M. Dubois m'a répondu. Je ne pensais pas publier sa réponse. Il insiste. Soit.

Cher monsieur Foglia,

Je viens de lire ce matin la chronique que vous avez bien voulu me consacrer dans La Presse d'hier et que vous concluez ainsi : " Suis-je un peu con ou sont-ils un peu chiants ? " Sans vouloir engager nullement Messieurs Handke, Kundera et Modiano auxquels vous avez eu la bonté de bien vouloir m'associer, je vous répondrai pour ma part que ne vous ayant jamais pris pour un con, vous ne me laissez pas d'autre alternative que de vous concéder que je publie des romans chiants.

Cela, je l'espère, vous apportera la paix de l'esprit et, forcément renforcera mes doutes sur mon propre travail. C'est dans l'ordre des choses de la libre critique.

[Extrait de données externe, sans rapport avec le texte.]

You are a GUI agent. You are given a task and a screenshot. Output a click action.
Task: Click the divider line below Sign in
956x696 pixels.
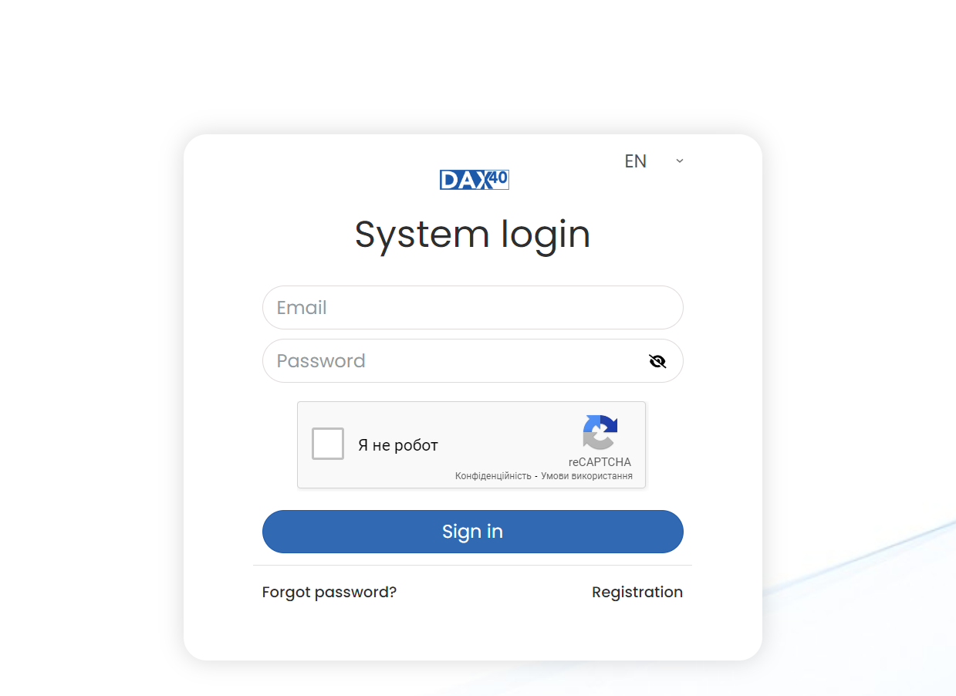click(x=472, y=565)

Chaque fois qu'il m'en sera donné l'occasion, sachez que je continuerai à prendre du plaisir à lire vos chroniques. Et vous verrez qu'alors il s'en trouvera certains qui penseront que pour continuer à aimer ainsi celui qui vous châtie, il faut vraiment être un con.

Bien à vous,

Jean-Paul Dubois.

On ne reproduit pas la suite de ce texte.